Because of some spoiled, reckless, bratty twenty-year-old with too much attitude and no clue what kind of fire she was playing with.
I’d killed men, broken bones, commanded loyalty with a look. And yet here I was, spiraling because some little hurricane in heels called me big dick in the middle of a tantrum.
And worse—I couldn’t stop thinking about her in those silk pajamas.
Or the way I’d called them little titties.
Because now all I wanted was to shove my face between them. Or suck them until she moaned like a spoiled little slut.
Fuck.
I ran a hand through my hair.
Stop it.
Get your shit together.
She’s off-limits.
And you don’t fuck the boss’s daughter.
4
Not Into Cute Anymore
—Kira—
Valeria’s apartment was a goddamn dream—tall windows stretching from floor to ceiling, sleek Italian furniture, thick designer rugs soft enough to sink your toes into, and modern art splashed across the walls in bold, chaotic strokes that made you stare and think, what the hell is that? Very Valeria. And the view of the Dnipro made you feel like the whole city was yours to toy with.
Downtown Kyiv, of course. Paid for by the kind of parents who send you abroad to study, then drag you back when you fail at life too hard.
In Valeria’s case, that meant sleeping with too many rich boys in London and doing so much coke she once mistook an electric toothbrush for a vibrator and still didn’t stop.
Her Ibiza-based mom and stepdad shipped her home, dumped her into law school, and threw in a luxury apartment as a consolation prize.
That’s where we met.
First lecture. Ten minutes in and already bored out of our minds. She leaned over, whispered something wildly inappropriate about the professor, and I laughed out loud, drawing the whole class’s attention to me. We skipped the rest of the class together and never really stopped after that. Something about her chaos matched mine in a way that made too much sense.
We clicked instantly.
Later, when we were drunk enough for questions that usually stayed buried, I asked her why she didn’t just go back to Ibiza. Her parents were there. The sun, the parties—everything she actually liked. Sounded a hell of a lot better than Kyiv.

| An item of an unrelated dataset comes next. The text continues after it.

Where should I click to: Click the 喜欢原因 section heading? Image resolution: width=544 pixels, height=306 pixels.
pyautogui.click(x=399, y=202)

She went quiet for a second.
Then she shrugged, like it didn’t matter.
“Can’t stand him,” she said lightly.
Her stepdad.
The way she said it made something in my chest tighten—too flat, too final. Like there was a whole story sitting behind those three words, and none of it was something you wanted to hear.
So I didn’t ask.
She was a good friend. Not the kind I could count on if I was bleeding out on a sidewalk—unless I asked her to snort something with me first. But she was fun. Loud. Chaotic. Loyal in her own reckless way. She didn’t care about rules, didn’t care about limits. Short, all sharp edges and sweetness laced with arsenic. Platinum blonde hair cut into a messy bob, bright blueeyes that sparkled with trouble, and the kind of laugh that made boys want to ruin their lives. She looked like a doll, but she partied like a demon. There was no off-switch. No brakes. She drank like it was hydration, fucked like it was therapy, and did enough coke to power a small nightclub.
She was constantly asking me when I was finally going to let someone pop my cherry, and when we were drunk, she gave full-blown tutorials—graphic, dramatic, and ridiculous—on how to ride a guy or suck him off properly. I always laughed. Told her she was insane. Told her thatmy standards were higher than ‘he showed up and had a pulse.’ But she never stopped trying to convince me.